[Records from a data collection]

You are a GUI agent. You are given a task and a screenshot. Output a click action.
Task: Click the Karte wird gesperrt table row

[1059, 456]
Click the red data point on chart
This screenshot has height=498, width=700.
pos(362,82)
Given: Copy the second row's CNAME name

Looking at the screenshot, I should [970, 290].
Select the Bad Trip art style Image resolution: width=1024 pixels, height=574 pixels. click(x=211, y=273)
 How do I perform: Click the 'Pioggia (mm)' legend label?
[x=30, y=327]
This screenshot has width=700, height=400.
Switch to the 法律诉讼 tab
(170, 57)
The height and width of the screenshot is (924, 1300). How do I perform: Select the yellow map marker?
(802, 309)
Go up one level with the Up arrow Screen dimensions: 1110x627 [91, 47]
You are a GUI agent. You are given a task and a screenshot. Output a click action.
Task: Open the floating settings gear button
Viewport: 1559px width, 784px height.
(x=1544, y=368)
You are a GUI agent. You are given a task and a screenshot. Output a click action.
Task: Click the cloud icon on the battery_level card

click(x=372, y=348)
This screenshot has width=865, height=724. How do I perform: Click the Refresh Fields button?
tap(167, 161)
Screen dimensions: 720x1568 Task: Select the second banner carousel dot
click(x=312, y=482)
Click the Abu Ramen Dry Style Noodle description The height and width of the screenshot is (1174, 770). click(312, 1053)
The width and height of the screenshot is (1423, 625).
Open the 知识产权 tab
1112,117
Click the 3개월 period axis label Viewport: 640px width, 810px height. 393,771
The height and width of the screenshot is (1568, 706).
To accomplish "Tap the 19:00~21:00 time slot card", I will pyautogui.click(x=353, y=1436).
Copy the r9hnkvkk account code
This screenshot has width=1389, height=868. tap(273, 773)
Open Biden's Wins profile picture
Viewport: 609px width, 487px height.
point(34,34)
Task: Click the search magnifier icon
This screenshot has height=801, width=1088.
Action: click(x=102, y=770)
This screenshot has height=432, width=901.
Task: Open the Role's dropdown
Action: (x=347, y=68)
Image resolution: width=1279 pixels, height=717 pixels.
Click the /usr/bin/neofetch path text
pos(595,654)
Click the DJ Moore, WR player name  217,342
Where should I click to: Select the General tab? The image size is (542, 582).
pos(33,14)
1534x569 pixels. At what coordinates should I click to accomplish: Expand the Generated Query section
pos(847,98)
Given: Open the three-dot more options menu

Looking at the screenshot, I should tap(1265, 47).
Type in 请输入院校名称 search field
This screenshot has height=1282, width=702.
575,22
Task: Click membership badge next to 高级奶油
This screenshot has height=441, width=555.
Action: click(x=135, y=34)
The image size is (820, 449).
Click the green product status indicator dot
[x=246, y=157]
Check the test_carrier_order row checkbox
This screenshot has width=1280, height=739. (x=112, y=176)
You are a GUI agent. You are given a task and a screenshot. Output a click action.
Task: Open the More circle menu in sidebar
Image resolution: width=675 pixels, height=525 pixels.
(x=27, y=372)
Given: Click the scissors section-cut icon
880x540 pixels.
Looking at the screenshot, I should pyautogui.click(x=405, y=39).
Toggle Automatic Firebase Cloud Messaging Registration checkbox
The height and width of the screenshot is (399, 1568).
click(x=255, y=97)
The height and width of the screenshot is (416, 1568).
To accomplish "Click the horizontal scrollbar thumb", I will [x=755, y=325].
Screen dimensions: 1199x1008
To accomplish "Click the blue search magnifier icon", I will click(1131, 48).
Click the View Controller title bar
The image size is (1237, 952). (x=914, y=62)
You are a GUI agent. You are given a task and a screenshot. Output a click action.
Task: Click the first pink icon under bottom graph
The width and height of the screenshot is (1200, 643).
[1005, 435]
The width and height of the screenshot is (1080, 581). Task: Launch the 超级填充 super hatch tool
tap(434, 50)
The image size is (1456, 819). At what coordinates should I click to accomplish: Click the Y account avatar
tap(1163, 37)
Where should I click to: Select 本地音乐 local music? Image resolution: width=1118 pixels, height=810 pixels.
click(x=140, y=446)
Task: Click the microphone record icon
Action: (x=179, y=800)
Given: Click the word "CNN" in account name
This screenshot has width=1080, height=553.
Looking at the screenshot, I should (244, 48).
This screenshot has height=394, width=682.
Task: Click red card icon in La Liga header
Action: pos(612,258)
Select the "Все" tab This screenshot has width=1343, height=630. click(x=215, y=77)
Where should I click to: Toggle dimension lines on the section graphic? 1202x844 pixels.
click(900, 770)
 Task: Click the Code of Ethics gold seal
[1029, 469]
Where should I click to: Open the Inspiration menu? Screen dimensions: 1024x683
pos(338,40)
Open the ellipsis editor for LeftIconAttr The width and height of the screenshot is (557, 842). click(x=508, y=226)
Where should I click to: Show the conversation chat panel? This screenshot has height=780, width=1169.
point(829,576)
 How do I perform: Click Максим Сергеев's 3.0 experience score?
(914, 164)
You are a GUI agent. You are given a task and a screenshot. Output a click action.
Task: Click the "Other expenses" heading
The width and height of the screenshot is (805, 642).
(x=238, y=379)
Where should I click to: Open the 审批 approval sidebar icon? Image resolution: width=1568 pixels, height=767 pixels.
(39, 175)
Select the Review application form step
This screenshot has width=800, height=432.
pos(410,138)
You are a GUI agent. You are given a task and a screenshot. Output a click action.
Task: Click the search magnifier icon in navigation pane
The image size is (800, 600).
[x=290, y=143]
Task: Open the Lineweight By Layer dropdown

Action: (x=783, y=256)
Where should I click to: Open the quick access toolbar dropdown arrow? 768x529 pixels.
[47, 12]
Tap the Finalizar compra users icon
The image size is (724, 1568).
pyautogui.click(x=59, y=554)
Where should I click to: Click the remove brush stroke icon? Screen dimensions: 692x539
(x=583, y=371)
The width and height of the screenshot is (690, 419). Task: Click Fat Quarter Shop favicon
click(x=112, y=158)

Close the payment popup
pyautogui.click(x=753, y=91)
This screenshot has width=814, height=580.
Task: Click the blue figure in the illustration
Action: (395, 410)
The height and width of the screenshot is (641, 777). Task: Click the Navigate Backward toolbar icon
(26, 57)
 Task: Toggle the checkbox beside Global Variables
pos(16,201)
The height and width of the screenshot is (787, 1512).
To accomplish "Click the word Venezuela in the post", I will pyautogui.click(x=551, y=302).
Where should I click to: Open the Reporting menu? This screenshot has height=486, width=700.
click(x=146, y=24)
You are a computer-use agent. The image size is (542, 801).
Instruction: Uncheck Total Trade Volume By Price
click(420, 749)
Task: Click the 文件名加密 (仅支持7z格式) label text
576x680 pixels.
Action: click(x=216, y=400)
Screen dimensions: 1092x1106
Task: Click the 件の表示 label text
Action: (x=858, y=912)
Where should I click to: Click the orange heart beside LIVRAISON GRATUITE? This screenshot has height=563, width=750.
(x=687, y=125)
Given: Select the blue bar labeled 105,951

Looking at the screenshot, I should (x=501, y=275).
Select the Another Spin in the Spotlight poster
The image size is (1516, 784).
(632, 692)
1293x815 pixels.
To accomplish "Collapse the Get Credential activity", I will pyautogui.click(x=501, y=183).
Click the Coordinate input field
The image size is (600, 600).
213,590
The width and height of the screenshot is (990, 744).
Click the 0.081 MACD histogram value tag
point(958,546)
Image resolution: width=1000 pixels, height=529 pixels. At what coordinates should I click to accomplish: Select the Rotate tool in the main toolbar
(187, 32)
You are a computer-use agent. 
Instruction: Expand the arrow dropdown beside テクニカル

### INSTRUCTIONS FOR THE TASK:
Write out each line above containing "word".

### RESPONSE:
Given: Click the word "CNN" in account name
To accomplish "Click the word Venezuela in the post", I will pyautogui.click(x=551, y=302).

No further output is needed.